Here is a sacrificial victory by Popović over Serbian grandmaster Slavoljub Marjanović:

Popović–Marjanović, Yugoslavia 1979 1.e4 c5 2.Nf3 d6 3.Nc3 a6 4.g3 Nc6 5.Bg2 g6 6.d4 cxd4 7.Nxd4 Bd7 8.Nd5 e6 9.Ne3 Qc7 10.O-O Bg7 11.Nxc6 bxc6 12.Nc4 d5 13.exd5 cxd5 14.Bxd5 Rd8 15.Bf4 Qc5 16.Nd6+ Ke7 17.c4 exd5 18.Nb7 Qxc4 19.Rc1 Qb5 20.Re1+ Be6 21.Rc7+ Ke8 22.Rxf7 Bf6 23.Rc7 Qb6 24.Qg4 Ne7 25.Rxe6 Qd4 26.Nxd8 1-0

Here is a miniature against German grandmaster Phillip Schlosser:

Popović–Schlosser, Brno 1992 1.e4 c5 2.Nf3 e6 3.d4 cxd4 4.Nxd4 a6 5.Bd3 Bc5 6.Nb3 Ba7 7.O-O Nc6 8.Qg4 Qf6 9.Nc3 Nge7 10.Bg5 Qg6 11.Qh4 Ne5 12.Be2 (12.Bxe7?? Nf3+) 1-0 Black is helpless against the dual threats of 13.Bh5, winning the queen, and 13.Bxe7.

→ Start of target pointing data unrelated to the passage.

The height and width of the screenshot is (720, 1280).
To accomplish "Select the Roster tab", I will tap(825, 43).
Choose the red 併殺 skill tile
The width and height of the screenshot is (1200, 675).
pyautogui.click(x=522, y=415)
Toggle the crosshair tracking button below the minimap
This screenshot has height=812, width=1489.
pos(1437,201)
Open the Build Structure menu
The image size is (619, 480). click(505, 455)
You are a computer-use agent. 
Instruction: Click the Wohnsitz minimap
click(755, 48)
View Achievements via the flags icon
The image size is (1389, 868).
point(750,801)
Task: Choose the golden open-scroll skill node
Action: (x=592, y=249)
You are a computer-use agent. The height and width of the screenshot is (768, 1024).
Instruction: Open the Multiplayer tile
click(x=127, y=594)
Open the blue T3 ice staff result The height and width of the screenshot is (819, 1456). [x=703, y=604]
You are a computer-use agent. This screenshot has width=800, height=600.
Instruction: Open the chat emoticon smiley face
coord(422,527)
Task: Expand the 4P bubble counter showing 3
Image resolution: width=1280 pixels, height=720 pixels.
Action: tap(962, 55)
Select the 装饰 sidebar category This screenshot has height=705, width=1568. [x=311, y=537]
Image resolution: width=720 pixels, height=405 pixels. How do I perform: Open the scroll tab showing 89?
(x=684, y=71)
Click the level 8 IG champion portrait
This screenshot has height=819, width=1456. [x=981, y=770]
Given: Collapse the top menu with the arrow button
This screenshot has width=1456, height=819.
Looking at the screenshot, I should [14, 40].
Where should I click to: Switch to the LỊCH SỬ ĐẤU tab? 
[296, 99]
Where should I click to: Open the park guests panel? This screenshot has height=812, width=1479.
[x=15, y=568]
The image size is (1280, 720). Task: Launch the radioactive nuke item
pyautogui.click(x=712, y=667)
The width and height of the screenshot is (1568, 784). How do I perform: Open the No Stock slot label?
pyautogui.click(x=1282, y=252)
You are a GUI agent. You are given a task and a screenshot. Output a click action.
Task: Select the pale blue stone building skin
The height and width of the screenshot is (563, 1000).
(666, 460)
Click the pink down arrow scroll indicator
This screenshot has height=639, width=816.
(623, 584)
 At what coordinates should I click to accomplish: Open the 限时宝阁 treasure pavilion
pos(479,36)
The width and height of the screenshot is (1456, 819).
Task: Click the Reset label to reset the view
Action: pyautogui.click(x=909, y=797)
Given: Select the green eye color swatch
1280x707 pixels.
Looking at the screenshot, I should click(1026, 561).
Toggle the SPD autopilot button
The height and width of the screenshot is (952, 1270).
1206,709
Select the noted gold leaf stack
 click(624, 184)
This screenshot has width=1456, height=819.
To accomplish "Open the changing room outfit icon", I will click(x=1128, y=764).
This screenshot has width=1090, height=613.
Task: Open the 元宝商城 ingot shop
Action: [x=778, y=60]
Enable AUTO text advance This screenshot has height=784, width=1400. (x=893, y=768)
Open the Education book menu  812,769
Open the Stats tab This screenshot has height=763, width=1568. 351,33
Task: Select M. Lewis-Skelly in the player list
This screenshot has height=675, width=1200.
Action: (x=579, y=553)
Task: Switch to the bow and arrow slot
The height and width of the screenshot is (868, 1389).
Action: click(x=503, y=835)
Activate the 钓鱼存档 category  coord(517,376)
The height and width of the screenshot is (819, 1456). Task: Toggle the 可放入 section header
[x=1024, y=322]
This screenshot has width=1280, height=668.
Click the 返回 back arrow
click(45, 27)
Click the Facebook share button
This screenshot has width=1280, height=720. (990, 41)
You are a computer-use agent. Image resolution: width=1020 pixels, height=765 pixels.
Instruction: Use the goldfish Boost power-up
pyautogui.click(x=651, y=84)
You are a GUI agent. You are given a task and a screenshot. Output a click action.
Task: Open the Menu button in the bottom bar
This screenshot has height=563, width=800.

Here is another miniature, which Andrew Soltis pronounced "the funniest master game (so far) of 1979":

Gliksman–Popović, Wrocław 1979 1.e4 g6 2.d4 Bg7 3.Nc3 d6 4.g3 Nc6 5.d5?! Nd4 6.Be3 c5 7.Nb1 Beginning an ill-fated plan to trap Black's knight. Qb6! 8.Bc1 Bh6! 9.c3 Bg4! 10.Qa4+ After 10.Qxg4, Bxc1 will devastate White's queenside. Kf8 11.Nd2 Qa5!! 0-1 White's queen is attacked, and 12.Qxa5 allows 12...Nc2#. 11.Na3 could have led to Bxc1 12.Nc4 Bxb2! 13.Nxb6 Bxc3#. Notes based on those by Soltis.